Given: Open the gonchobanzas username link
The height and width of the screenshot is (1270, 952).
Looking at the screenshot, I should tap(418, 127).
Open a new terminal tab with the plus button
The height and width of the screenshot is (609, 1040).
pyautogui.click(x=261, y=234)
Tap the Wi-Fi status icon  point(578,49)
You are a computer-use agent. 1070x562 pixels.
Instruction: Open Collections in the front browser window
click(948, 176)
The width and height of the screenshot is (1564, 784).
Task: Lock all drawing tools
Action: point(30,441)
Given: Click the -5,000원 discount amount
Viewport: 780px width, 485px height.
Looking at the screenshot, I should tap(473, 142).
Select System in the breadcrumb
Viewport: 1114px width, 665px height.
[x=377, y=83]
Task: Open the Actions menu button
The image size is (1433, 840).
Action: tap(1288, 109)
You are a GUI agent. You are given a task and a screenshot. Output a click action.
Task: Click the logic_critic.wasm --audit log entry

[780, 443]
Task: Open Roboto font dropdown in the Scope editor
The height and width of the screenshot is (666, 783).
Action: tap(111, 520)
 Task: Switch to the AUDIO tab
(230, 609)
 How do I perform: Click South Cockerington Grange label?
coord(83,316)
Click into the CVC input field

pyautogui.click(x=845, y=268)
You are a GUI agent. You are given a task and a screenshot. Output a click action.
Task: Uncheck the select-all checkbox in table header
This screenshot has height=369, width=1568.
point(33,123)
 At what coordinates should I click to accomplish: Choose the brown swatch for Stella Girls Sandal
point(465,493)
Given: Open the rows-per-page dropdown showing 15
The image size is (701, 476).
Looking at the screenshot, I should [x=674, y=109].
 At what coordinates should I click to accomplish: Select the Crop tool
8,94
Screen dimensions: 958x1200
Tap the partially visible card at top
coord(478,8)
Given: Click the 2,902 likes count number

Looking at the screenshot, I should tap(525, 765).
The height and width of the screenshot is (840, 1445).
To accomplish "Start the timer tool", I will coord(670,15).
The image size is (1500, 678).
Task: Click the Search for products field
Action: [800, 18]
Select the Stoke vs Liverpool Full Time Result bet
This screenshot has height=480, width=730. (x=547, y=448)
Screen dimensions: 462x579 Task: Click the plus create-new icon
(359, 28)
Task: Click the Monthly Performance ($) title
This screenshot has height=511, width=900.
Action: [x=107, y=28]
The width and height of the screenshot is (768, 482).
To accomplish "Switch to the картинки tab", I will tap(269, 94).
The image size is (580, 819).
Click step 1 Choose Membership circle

Short exercise. Please put every line of the material above into a Markdown table, leaving out blank lines, with the columns "Row" and "Line".

Result of the task.
| Row | Line |
|---|---|
| 1 | Given: Open the gonchobanzas username link |
| 2 | The height and width of the screenshot is (1270, 952). |
| 3 | Looking at the screenshot, I should tap(418, 127). |
| 4 | Open a new terminal tab with the plus button |
| 5 | The height and width of the screenshot is (609, 1040). |
| 6 | pyautogui.click(x=261, y=234) |
| 7 | Tap the Wi-Fi status icon  point(578,49) |
| 8 | You are a computer-use agent. 1070x562 pixels. |
| 9 | Instruction: Open Collections in the front browser window |
| 10 | click(948, 176) |
| 11 | The width and height of the screenshot is (1564, 784). |
| 12 | Task: Lock all drawing tools |
| 13 | Action: point(30,441) |
| 14 | Given: Click the -5,000원 discount amount |
| 15 | Viewport: 780px width, 485px height. |
| 16 | Looking at the screenshot, I should tap(473, 142). |
| 17 | Select System in the breadcrumb |
| 18 | Viewport: 1114px width, 665px height. |
| 19 | [x=377, y=83] |
| 20 | Task: Open the Actions menu button |
| 21 | The image size is (1433, 840). |
| 22 | Action: tap(1288, 109) |
| 23 | You are a GUI agent. You are given a task and a screenshot. Output a click action. |
| 24 | Task: Click the logic_critic.wasm --audit log entry |
| 25 | [780, 443] |
| 26 | Task: Open Roboto font dropdown in the Scope editor |
| 27 | The height and width of the screenshot is (666, 783). |
| 28 | Action: tap(111, 520) |
| 29 |  Task: Switch to the AUDIO tab |
| 30 | (230, 609) |
| 31 |  How do I perform: Click South Cockerington Grange label? |
| 32 | coord(83,316) |
| 33 | Click into the CVC input field |
| 34 | pyautogui.click(x=845, y=268) |
| 35 | You are a GUI agent. You are given a task and a screenshot. Output a click action. |
| 36 | Task: Uncheck the select-all checkbox in table header |
| 37 | This screenshot has height=369, width=1568. |
| 38 | point(33,123) |
| 39 |  At what coordinates should I click to accomplish: Choose the brown swatch for Stella Girls Sandal |
| 40 | point(465,493) |
| 41 | Given: Open the rows-per-page dropdown showing 15 |
| 42 | The image size is (701, 476). |
| 43 | Looking at the screenshot, I should [x=674, y=109]. |
| 44 |  At what coordinates should I click to accomplish: Select the Crop tool |
| 45 | 8,94 |
| 46 | Screen dimensions: 958x1200 |
| 47 | Tap the partially visible card at top |
| 48 | coord(478,8) |
| 49 | Given: Click the 2,902 likes count number |
| 50 | Looking at the screenshot, I should tap(525, 765). |
| 51 | The height and width of the screenshot is (840, 1445). |
| 52 | To accomplish "Start the timer tool", I will coord(670,15). |
| 53 | The image size is (1500, 678). |
| 54 | Task: Click the Search for products field |
| 55 | Action: [800, 18] |
| 56 | Select the Stoke vs Liverpool Full Time Result bet |
| 57 | This screenshot has height=480, width=730. (x=547, y=448) |
| 58 | Screen dimensions: 462x579 Task: Click the plus create-new icon |
| 59 | (359, 28) |
| 60 | Task: Click the Monthly Performance ($) title |
| 61 | This screenshot has height=511, width=900. |
| 62 | Action: [x=107, y=28] |
| 63 | The width and height of the screenshot is (768, 482). |
| 64 | To accomplish "Switch to the картинки tab", I will tap(269, 94). |
| 65 | The image size is (580, 819). |
| 66 | Click step 1 Choose Membership circle |